INSTRUCTIONS FOR THE TASK
Please convert all the entries below into a JSON list of strings, with one string per line and blank lines omitted.

DATASET EXTRACT
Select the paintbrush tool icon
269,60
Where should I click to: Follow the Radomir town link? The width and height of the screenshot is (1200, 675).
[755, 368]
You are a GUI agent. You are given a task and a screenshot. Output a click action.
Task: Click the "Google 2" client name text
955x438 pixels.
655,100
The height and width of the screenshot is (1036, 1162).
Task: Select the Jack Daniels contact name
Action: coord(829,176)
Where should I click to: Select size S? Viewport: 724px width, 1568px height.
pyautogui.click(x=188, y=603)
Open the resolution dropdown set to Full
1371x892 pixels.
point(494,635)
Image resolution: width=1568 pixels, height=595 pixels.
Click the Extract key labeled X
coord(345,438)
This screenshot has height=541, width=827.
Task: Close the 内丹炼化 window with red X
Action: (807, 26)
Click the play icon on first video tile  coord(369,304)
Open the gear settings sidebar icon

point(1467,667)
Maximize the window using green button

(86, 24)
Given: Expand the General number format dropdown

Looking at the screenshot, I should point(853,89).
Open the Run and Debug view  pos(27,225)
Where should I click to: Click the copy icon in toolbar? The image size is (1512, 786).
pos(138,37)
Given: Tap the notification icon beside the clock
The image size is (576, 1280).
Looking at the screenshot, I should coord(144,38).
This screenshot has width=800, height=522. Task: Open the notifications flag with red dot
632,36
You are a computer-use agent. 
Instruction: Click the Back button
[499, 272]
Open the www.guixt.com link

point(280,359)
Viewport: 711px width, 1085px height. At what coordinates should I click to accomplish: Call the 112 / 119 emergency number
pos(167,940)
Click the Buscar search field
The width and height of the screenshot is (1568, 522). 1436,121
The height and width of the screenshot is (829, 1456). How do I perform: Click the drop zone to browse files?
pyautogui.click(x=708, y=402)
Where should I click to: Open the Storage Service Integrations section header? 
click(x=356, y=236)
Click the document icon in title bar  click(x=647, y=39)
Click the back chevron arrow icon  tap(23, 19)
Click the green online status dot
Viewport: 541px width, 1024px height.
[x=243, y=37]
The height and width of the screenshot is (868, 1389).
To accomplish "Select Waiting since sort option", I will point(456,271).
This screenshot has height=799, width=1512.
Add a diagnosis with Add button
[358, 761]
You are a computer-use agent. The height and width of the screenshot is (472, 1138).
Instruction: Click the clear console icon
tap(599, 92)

OUTPUT BELOW
[
  "Select the paintbrush tool icon",
  "269,60",
  "Where should I click to: Follow the Radomir town link? The width and height of the screenshot is (1200, 675).",
  "[755, 368]",
  "You are a GUI agent. You are given a task and a screenshot. Output a click action.",
  "Task: Click the \"Google 2\" client name text",
  "955x438 pixels.",
  "655,100",
  "The height and width of the screenshot is (1036, 1162).",
  "Task: Select the Jack Daniels contact name",
  "Action: coord(829,176)",
  "Where should I click to: Select size S? Viewport: 724px width, 1568px height.",
  "pyautogui.click(x=188, y=603)",
  "Open the resolution dropdown set to Full",
  "1371x892 pixels.",
  "point(494,635)",
  "Image resolution: width=1568 pixels, height=595 pixels.",
  "Click the Extract key labeled X",
  "coord(345,438)",
  "This screenshot has height=541, width=827.",
  "Task: Close the 内丹炼化 window with red X",
  "Action: (807, 26)",
  "Click the play icon on first video tile  coord(369,304)",
  "Open the gear settings sidebar icon",
  "point(1467,667)",
  "Maximize the window using green button",
  "(86, 24)",
  "Given: Expand the General number format dropdown",
  "Looking at the screenshot, I should point(853,89).",
  "Open the Run and Debug view  pos(27,225)",
  "Where should I click to: Click the copy icon in toolbar? The image size is (1512, 786).",
  "pos(138,37)",
  "Given: Tap the notification icon beside the clock",
  "The image size is (576, 1280).",
  "Looking at the screenshot, I should coord(144,38).",
  "This screenshot has width=800, height=522. Task: Open the notifications flag with red dot",
  "632,36",
  "You are a computer-use agent. ",
  "Instruction: Click the Back button",
  "[499, 272]",
  "Open the www.guixt.com link",
  "point(280,359)",
  "Viewport: 711px width, 1085px height. At what coordinates should I click to accomplish: Call the 112 / 119 emergency number",
  "pos(167,940)",
  "Click the Buscar search field",
  "The width and height of the screenshot is (1568, 522). 1436,121",
  "The height and width of the screenshot is (829, 1456). How do I perform: Click the drop zone to browse files?",
  "pyautogui.click(x=708, y=402)",
  "Where should I click to: Open the Storage Service Integrations section header? ",
  "click(x=356, y=236)",
  "Click the document icon in title bar  click(x=647, y=39)",
  "Click the back chevron arrow icon  tap(23, 19)",
  "Click the green online status dot",
  "Viewport: 541px width, 1024px height.",
  "[x=243, y=37]",
  "The height and width of the screenshot is (868, 1389).",
  "To accomplish \"Select Waiting since sort option\", I will point(456,271).",
  "This screenshot has height=799, width=1512.",
  "Add a diagnosis with Add button",
  "[358, 761]",
  "You are a computer-use agent. The height and width of the screenshot is (472, 1138).",
  "Instruction: Click the clear console icon",
  "tap(599, 92)"
]